- _Required work_
Skipping any pictures, repeat exactly and only the lines from the one that holds "You are a computer-use" to the last line of the material, both included.

- _Given entries_
■ ■ ■ ■
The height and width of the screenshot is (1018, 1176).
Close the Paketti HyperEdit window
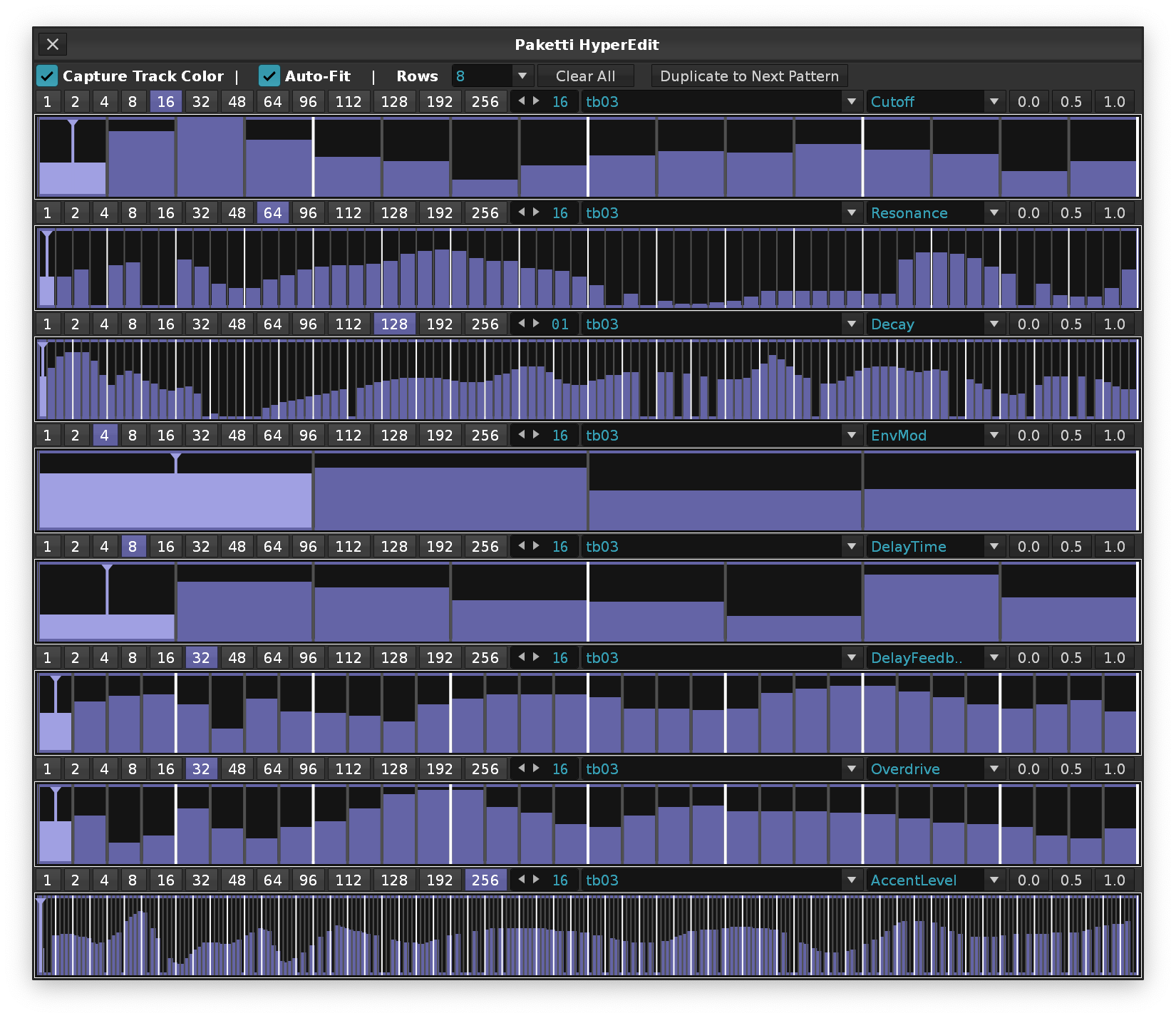[x=53, y=44]
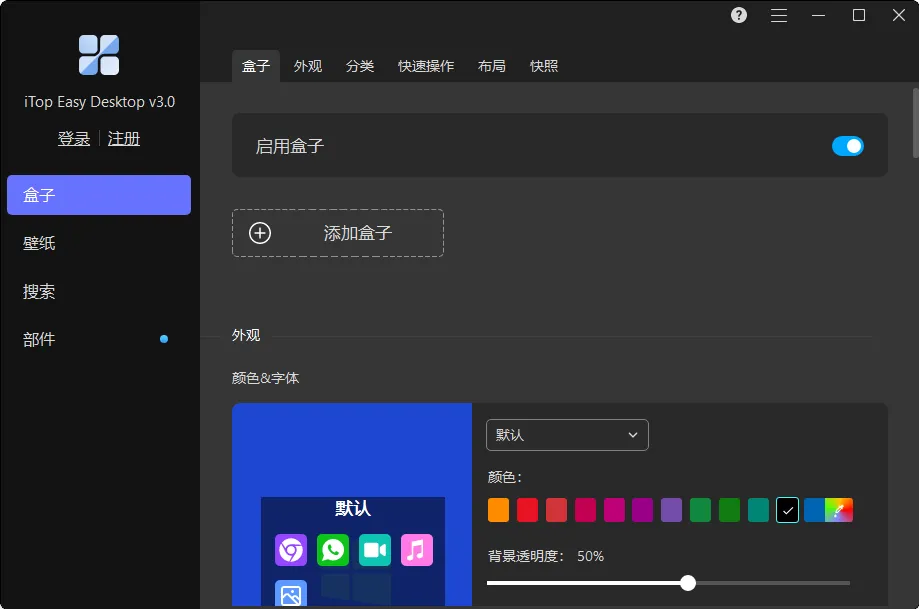
Task: Click the video camera icon in preview
Action: coord(375,550)
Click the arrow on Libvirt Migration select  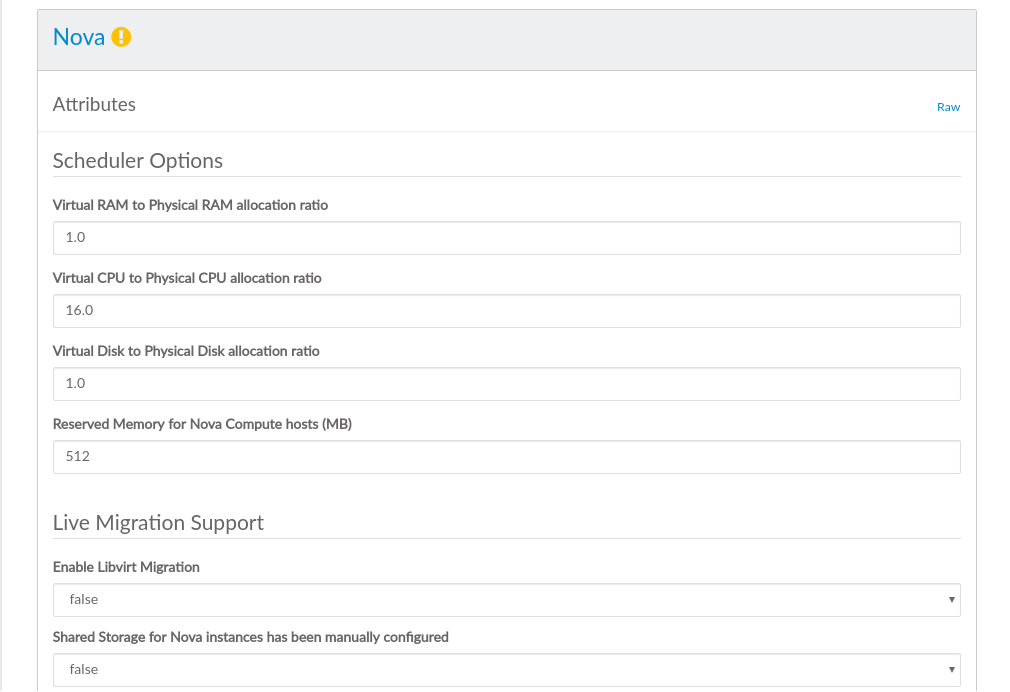tap(950, 600)
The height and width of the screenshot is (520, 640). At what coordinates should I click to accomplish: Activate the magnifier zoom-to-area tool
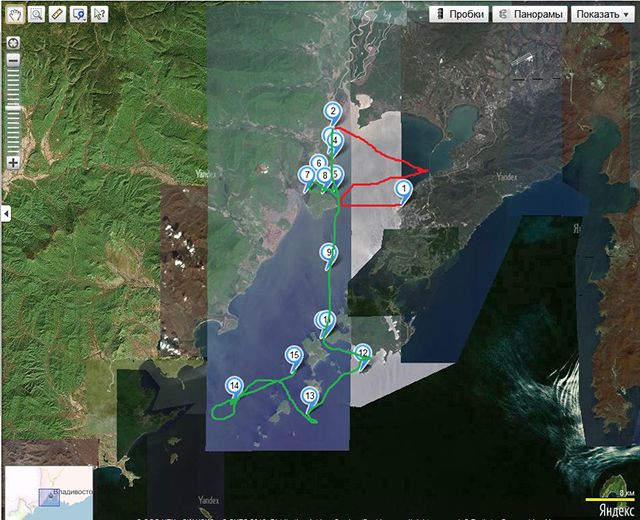tap(36, 14)
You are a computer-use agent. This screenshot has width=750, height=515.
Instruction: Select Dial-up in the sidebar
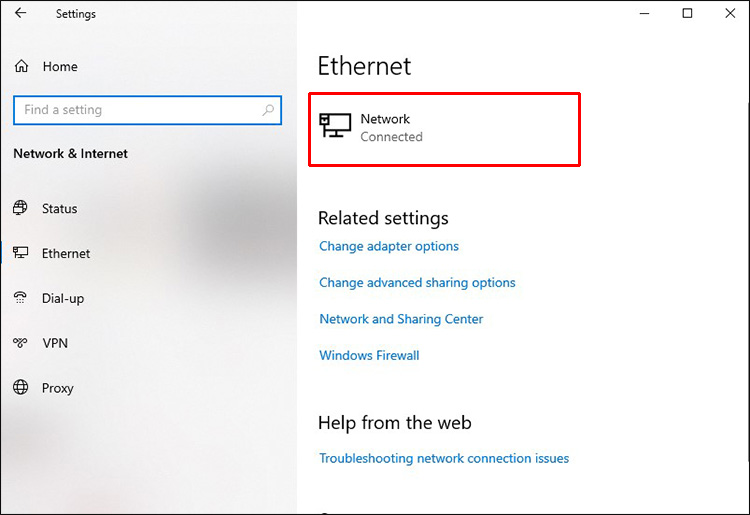coord(63,298)
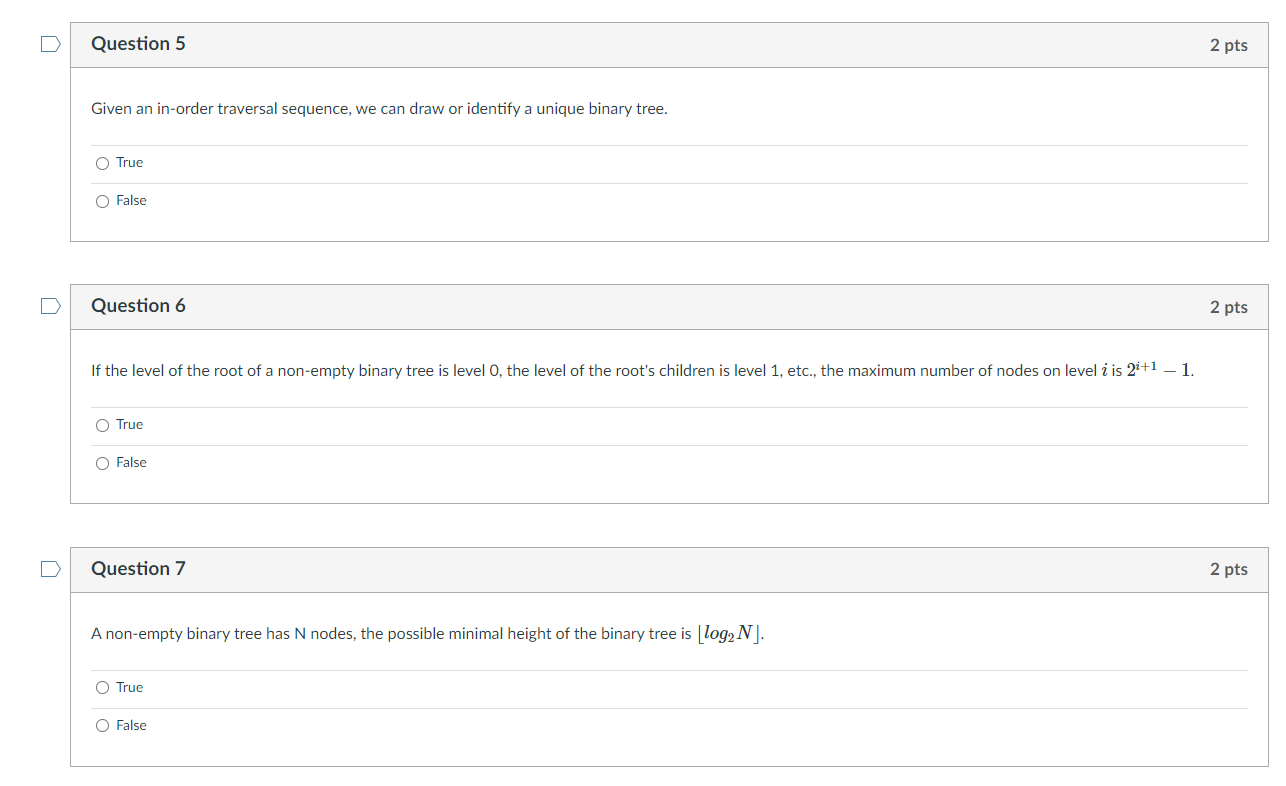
■ ■ ■ ■
- _Answer section_
You are a computer-use agent. This screenshot has width=750, height=515.
Instruction: Select Dial-up in the sidebar
coord(63,298)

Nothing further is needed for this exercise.